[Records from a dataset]
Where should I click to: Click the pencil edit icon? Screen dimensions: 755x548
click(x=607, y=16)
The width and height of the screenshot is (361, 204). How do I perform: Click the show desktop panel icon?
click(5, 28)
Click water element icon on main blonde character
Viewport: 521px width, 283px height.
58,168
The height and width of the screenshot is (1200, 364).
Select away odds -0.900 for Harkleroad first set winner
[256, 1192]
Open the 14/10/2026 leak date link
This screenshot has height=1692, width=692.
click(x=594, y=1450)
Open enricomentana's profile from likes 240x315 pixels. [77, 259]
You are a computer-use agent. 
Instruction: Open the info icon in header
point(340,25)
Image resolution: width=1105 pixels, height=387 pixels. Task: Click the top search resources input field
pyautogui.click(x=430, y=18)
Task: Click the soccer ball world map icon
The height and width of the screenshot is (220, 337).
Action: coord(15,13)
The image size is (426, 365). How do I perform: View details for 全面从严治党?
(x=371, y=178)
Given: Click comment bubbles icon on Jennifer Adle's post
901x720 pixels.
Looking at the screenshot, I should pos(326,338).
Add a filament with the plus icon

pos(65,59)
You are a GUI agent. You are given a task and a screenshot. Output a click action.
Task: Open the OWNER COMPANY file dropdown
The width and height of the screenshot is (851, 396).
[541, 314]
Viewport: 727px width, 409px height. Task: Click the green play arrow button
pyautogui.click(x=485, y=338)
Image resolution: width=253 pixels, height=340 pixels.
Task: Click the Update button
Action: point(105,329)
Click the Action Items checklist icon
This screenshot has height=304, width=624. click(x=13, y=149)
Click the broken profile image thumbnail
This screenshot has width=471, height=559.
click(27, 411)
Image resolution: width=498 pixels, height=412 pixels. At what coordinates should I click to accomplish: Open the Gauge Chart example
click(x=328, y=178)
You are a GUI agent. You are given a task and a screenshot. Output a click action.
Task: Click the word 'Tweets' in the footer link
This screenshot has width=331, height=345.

WORK REQUEST: Word for word, transcribe all of the entries shown above.

SOLUTION FOR THIS EXERCISE:
Where should I click to: Click the pencil edit icon? Screen dimensions: 755x548
click(x=607, y=16)
The width and height of the screenshot is (361, 204). How do I perform: Click the show desktop panel icon?
click(5, 28)
Click water element icon on main blonde character
Viewport: 521px width, 283px height.
58,168
The height and width of the screenshot is (1200, 364).
Select away odds -0.900 for Harkleroad first set winner
[256, 1192]
Open the 14/10/2026 leak date link
This screenshot has height=1692, width=692.
click(x=594, y=1450)
Open enricomentana's profile from likes 240x315 pixels. [77, 259]
You are a computer-use agent. 
Instruction: Open the info icon in header
point(340,25)
Image resolution: width=1105 pixels, height=387 pixels. Task: Click the top search resources input field
pyautogui.click(x=430, y=18)
Task: Click the soccer ball world map icon
The height and width of the screenshot is (220, 337).
Action: coord(15,13)
The image size is (426, 365). How do I perform: View details for 全面从严治党?
(x=371, y=178)
Given: Click comment bubbles icon on Jennifer Adle's post
901x720 pixels.
Looking at the screenshot, I should pos(326,338).
Add a filament with the plus icon

pos(65,59)
You are a GUI agent. You are given a task and a screenshot. Output a click action.
Task: Open the OWNER COMPANY file dropdown
The width and height of the screenshot is (851, 396).
[541, 314]
Viewport: 727px width, 409px height. Task: Click the green play arrow button
pyautogui.click(x=485, y=338)
Image resolution: width=253 pixels, height=340 pixels.
Task: Click the Update button
Action: point(105,329)
Click the Action Items checklist icon
This screenshot has height=304, width=624. click(x=13, y=149)
Click the broken profile image thumbnail
This screenshot has width=471, height=559.
click(27, 411)
Image resolution: width=498 pixels, height=412 pixels. At what coordinates should I click to accomplish: Open the Gauge Chart example
click(x=328, y=178)
You are a GUI agent. You are given a task and a screenshot. Output a click action.
Task: Click the word 'Tweets' in the footer link
This screenshot has width=331, height=345.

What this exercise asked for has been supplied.